■ TASK REQUIREMENTS ■
Copy the listing, starting at the line that has "Where should I click to: Click the Tooltip" and ending after the line that has "Open the Ana". Swap "dropdown arrow" for "drop-down arrow" and keep everything else the same.

● ● ● ● ●

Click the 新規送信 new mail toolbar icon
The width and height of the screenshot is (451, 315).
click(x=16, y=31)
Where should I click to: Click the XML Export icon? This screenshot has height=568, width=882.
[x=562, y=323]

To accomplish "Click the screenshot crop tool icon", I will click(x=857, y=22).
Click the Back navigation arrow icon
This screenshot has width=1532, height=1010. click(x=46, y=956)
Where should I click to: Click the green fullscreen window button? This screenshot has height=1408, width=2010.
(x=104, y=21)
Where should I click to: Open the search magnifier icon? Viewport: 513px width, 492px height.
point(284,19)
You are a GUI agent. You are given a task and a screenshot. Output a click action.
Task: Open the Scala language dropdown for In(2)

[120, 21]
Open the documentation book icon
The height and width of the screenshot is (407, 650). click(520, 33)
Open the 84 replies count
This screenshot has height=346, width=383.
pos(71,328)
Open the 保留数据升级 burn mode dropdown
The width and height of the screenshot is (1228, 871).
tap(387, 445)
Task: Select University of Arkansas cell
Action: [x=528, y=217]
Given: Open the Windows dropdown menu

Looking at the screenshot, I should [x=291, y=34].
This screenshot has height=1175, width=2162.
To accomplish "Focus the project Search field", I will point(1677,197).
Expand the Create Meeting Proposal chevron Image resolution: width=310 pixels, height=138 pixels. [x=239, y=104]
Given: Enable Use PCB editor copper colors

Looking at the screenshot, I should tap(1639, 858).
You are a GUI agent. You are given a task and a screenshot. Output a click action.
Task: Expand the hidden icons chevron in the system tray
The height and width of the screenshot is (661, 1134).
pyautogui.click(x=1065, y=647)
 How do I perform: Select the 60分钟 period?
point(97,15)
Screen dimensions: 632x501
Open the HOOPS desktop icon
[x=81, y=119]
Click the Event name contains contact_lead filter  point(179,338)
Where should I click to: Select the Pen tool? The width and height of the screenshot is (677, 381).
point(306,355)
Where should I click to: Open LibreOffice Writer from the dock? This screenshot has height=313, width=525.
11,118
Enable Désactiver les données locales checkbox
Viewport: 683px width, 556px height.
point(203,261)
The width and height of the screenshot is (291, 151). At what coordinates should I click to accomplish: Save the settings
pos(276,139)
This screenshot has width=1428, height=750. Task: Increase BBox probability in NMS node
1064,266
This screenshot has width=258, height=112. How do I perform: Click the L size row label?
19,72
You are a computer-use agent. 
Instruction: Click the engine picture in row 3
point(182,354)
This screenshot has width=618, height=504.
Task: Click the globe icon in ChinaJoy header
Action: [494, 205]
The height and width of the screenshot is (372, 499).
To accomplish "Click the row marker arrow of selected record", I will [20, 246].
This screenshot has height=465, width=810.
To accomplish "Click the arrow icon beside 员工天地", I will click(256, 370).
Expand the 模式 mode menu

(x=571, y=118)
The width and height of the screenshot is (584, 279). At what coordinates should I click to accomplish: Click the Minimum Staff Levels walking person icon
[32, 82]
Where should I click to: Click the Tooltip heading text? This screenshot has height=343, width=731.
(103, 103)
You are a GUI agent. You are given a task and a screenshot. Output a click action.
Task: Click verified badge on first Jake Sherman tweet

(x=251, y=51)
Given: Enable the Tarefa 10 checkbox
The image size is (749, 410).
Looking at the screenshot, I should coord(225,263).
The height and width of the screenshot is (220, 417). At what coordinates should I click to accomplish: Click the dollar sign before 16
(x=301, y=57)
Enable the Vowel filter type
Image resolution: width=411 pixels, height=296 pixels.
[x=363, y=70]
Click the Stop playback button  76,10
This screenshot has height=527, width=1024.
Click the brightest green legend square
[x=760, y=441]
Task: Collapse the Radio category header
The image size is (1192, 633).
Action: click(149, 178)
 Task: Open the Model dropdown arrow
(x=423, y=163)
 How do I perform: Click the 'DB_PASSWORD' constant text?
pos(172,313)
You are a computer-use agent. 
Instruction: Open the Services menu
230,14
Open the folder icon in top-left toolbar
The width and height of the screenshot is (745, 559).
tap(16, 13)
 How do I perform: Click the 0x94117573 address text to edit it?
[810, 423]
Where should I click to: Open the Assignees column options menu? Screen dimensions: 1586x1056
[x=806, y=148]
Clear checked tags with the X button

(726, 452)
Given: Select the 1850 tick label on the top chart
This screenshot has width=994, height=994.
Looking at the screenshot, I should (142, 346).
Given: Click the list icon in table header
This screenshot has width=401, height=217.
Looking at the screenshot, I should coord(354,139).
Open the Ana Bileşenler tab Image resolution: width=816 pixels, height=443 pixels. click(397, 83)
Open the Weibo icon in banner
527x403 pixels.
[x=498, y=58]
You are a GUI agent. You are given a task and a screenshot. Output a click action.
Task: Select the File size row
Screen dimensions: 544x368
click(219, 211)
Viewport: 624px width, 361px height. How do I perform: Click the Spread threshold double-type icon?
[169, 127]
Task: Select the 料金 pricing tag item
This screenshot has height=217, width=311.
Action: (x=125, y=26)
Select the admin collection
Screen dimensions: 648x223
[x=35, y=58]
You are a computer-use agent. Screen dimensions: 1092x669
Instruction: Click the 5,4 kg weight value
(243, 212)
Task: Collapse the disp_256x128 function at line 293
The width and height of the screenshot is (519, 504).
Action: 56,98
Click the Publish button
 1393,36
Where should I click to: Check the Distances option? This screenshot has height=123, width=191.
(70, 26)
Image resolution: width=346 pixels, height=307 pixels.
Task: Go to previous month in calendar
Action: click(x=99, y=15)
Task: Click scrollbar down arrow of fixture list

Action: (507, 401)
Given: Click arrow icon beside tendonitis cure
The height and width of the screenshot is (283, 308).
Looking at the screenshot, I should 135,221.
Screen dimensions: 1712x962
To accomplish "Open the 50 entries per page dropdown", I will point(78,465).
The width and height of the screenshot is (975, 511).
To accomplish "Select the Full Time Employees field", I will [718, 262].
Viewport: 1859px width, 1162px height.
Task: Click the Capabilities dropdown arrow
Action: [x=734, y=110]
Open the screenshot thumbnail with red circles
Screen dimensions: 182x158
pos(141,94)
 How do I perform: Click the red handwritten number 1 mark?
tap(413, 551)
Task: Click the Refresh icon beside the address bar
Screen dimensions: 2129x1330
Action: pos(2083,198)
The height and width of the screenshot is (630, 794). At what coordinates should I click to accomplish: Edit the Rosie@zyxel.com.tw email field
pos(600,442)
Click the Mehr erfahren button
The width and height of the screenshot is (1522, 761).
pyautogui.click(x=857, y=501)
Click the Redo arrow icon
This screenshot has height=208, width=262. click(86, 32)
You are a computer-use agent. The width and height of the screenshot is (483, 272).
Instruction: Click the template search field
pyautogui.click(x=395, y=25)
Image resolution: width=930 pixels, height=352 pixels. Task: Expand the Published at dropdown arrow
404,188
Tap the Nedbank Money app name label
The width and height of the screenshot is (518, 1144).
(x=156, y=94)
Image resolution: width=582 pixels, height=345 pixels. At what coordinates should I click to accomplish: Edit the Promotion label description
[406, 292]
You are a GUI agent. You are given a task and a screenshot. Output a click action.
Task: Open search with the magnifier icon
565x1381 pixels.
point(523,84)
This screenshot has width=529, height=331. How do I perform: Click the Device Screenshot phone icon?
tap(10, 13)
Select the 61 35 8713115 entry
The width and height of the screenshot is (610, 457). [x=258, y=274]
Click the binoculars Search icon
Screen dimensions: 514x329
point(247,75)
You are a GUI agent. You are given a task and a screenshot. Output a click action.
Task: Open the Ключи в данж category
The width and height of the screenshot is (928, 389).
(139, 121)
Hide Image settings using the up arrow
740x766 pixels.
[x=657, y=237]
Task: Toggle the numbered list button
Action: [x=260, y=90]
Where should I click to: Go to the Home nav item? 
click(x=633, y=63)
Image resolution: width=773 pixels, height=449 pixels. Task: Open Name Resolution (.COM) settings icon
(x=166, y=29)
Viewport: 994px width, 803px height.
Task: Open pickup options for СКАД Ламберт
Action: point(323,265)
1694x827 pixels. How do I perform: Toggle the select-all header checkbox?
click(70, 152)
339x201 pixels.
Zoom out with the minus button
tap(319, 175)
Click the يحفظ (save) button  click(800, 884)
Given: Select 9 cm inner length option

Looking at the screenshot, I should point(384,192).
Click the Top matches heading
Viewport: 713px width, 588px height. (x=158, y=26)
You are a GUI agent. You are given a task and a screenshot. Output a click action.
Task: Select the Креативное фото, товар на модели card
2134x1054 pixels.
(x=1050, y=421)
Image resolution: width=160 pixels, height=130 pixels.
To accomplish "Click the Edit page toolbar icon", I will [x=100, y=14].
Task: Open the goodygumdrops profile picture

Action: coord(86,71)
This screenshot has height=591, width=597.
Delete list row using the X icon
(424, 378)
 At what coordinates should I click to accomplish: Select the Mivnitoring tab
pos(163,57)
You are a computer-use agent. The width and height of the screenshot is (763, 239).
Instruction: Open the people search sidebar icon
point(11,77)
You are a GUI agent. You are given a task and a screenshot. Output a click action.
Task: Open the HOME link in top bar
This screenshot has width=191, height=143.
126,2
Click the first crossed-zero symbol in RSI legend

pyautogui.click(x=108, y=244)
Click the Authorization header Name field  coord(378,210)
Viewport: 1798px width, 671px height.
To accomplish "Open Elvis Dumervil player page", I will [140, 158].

● ● ● ● ●

■ EXERCISE RESULT ■
Where should I click to: Click the Tooltip heading text? This screenshot has height=343, width=731.
(103, 103)
You are a GUI agent. You are given a task and a screenshot. Output a click action.
Task: Click verified badge on first Jake Sherman tweet

(x=251, y=51)
Given: Enable the Tarefa 10 checkbox
The image size is (749, 410).
Looking at the screenshot, I should coord(225,263).
The height and width of the screenshot is (220, 417). At what coordinates should I click to accomplish: Click the dollar sign before 16
(x=301, y=57)
Enable the Vowel filter type
Image resolution: width=411 pixels, height=296 pixels.
[x=363, y=70]
Click the Stop playback button  76,10
This screenshot has height=527, width=1024.
Click the brightest green legend square
[x=760, y=441]
Task: Collapse the Radio category header
The image size is (1192, 633).
Action: click(149, 178)
 Task: Open the Model drop-down arrow
(x=423, y=163)
 How do I perform: Click the 'DB_PASSWORD' constant text?
pos(172,313)
You are a computer-use agent. 
Instruction: Open the Services menu
230,14
Open the folder icon in top-left toolbar
The width and height of the screenshot is (745, 559).
tap(16, 13)
 How do I perform: Click the 0x94117573 address text to edit it?
[810, 423]
Where should I click to: Open the Assignees column options menu? Screen dimensions: 1586x1056
[x=806, y=148]
Clear checked tags with the X button

(726, 452)
Given: Select the 1850 tick label on the top chart
This screenshot has width=994, height=994.
Looking at the screenshot, I should (142, 346).
Given: Click the list icon in table header
This screenshot has width=401, height=217.
Looking at the screenshot, I should coord(354,139).
Open the Ana Bileşenler tab Image resolution: width=816 pixels, height=443 pixels. click(397, 83)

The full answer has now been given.